Affordable 发表于 2025-3-21 20:04:53
书目名称Applied Functional Analysis影响因子(影响力)<br> http://impactfactor.cn/if/?ISSN=BK0159492<br><br> <br><br>书目名称Applied Functional Analysis影响因子(影响力)学科排名<br> http://impactfactor.cn/ifr/?ISSN=BK0159492<br><br> <br><br>书目名称Applied Functional Analysis网络公开度<br> http://impactfactor.cn/at/?ISSN=BK0159492<br><br> <br><br>书目名称Applied Functional Analysis网络公开度学科排名<br> http://impactfactor.cn/atr/?ISSN=BK0159492<br><br> <br><br>书目名称Applied Functional Analysis被引频次<br> http://impactfactor.cn/tc/?ISSN=BK0159492<br><br> <br><br>书目名称Applied Functional Analysis被引频次学科排名<br> http://impactfactor.cn/tcr/?ISSN=BK0159492<br><br> <br><br>书目名称Applied Functional Analysis年度引用<br> http://impactfactor.cn/ii/?ISSN=BK0159492<br><br> <br><br>书目名称Applied Functional Analysis年度引用学科排名<br> http://impactfactor.cn/iir/?ISSN=BK0159492<br><br> <br><br>书目名称Applied Functional Analysis读者反馈<br> http://impactfactor.cn/5y/?ISSN=BK0159492<br><br> <br><br>书目名称Applied Functional Analysis读者反馈学科排名<br> http://impactfactor.cn/5yr/?ISSN=BK0159492<br><br> <br><br>guardianship 发表于 2025-3-21 21:47:11
https://doi.org/10.1007/978-1-4612-5865-0Analysis; Hilbert space; Hilbertscher Raum; Optimierung; calculus; functional analysis从属 发表于 2025-3-22 00:38:16
978-1-4612-5867-4Springer-Verlag New York Inc. 1981颂扬国家 发表于 2025-3-22 07:41:53
http://reply.papertrans.cn/16/1595/159492/159492_4.png哺乳动物 发表于 2025-3-22 12:08:38
Dianjun Sun,Shuqiu Sun,Hongqi Feng,Jie Hout is fairly complete in itself, this chapter is necessarily brief in many areas and the reader would find it helpful to have had an elementary introduction to linear spaces, and Hilbert spaces in particular, such as one finds in the standard texts on real analysis.Phagocytes 发表于 2025-3-22 12:56:00
http://reply.papertrans.cn/16/1595/159492/159492_6.pnghandle 发表于 2025-3-22 20:24:10
http://reply.papertrans.cn/16/1595/159492/159492_7.png不溶解 发表于 2025-3-23 01:01:18
http://reply.papertrans.cn/16/1595/159492/159492_8.pngcollateral 发表于 2025-3-23 04:10:31
Convex Sets and Convex Programming,iational problems for convex functions over convex sets, central to which are the Kuhn-Tucker theorem and the minimax theorem of von Neumann, which in turn are based on the “separation” theorems for convex sets.
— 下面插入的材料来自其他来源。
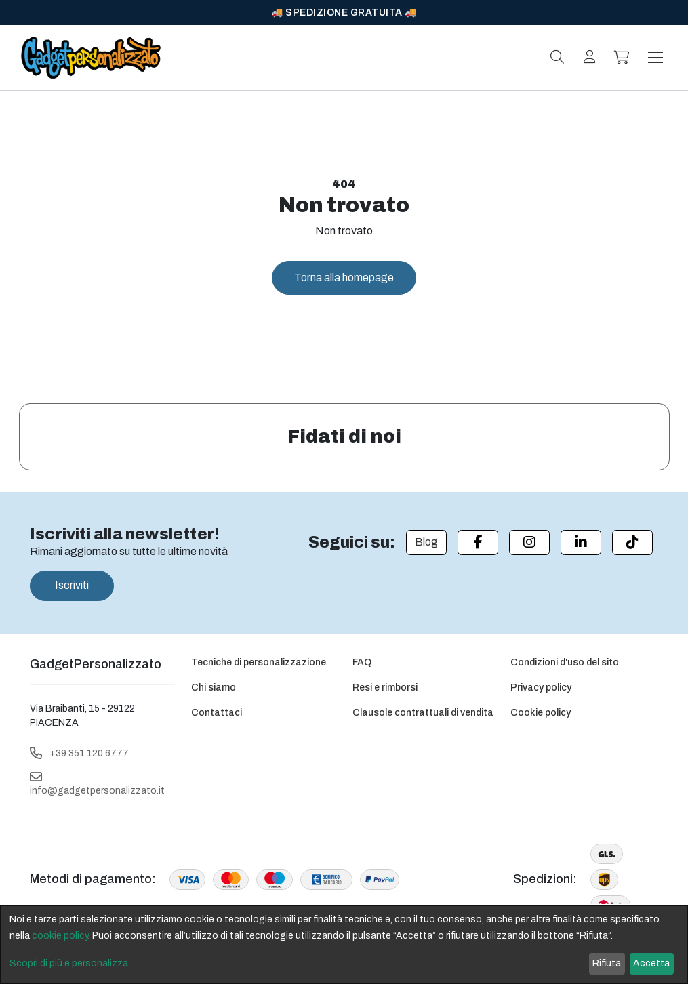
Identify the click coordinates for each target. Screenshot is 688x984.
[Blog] (426, 542)
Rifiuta (606, 963)
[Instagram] (529, 542)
A related result is the Farkas lemma in finite dimensions which finds application in network flow problems.Diluge 发表于 2025-3-23 06:13:07
Functions, Transformations, Operators,pics included, as for example the theory of Hilbert-Schmidt and Nuclear and Volterra operators, whereas the spectral representation theory of self adjoint operators has been limited to compact operators. Examples illustrating the theory are included as often as possible.